**Work to complete**
Please restate exactly what appears in the records below from the first line to the line where "Task: Open 应用详情 for 语音控制" is, that line included.
=== Supplied records ===
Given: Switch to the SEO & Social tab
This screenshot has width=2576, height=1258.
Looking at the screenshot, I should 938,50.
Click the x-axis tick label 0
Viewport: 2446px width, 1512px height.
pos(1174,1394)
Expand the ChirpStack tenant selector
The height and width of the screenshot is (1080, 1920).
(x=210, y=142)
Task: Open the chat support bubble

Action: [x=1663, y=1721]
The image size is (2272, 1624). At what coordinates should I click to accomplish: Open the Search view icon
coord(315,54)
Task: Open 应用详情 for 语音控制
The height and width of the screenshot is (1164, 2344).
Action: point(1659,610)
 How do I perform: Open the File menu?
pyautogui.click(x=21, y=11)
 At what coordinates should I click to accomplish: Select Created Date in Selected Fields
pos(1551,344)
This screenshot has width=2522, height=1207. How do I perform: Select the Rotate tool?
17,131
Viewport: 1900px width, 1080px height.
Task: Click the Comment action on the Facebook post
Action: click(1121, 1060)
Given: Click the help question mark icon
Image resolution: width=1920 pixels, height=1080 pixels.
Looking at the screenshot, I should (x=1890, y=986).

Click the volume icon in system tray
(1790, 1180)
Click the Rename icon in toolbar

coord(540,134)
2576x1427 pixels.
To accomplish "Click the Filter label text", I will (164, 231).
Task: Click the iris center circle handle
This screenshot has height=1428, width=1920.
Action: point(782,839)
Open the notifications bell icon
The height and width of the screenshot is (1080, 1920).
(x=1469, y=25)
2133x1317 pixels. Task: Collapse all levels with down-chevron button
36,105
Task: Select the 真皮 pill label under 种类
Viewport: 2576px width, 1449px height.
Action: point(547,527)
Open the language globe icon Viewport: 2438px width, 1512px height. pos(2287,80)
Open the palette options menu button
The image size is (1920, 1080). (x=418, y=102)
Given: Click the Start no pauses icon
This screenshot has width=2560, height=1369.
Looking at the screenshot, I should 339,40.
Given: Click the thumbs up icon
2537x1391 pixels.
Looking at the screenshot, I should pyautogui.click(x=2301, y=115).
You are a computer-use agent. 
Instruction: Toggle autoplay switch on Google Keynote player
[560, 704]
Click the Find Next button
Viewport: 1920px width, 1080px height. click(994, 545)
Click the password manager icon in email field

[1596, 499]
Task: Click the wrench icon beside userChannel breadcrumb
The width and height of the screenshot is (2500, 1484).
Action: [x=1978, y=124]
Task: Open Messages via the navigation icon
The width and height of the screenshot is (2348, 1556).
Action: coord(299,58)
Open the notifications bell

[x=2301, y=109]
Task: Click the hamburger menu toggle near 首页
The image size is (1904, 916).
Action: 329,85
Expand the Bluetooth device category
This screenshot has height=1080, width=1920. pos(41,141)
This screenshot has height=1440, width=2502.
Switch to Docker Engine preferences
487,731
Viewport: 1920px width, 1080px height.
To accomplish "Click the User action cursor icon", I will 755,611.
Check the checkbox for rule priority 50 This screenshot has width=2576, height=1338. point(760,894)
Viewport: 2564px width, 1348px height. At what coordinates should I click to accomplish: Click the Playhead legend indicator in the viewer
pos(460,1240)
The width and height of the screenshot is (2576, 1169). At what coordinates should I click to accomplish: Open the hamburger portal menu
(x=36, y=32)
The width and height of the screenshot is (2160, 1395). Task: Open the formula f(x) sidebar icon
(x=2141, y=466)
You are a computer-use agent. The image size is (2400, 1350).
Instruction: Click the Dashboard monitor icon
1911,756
===
**Written solution**
Given: Switch to the SEO & Social tab
This screenshot has width=2576, height=1258.
Looking at the screenshot, I should 938,50.
Click the x-axis tick label 0
Viewport: 2446px width, 1512px height.
pos(1174,1394)
Expand the ChirpStack tenant selector
The height and width of the screenshot is (1080, 1920).
(x=210, y=142)
Task: Open the chat support bubble

Action: [x=1663, y=1721]
The image size is (2272, 1624). At what coordinates should I click to accomplish: Open the Search view icon
coord(315,54)
Task: Open 应用详情 for 语音控制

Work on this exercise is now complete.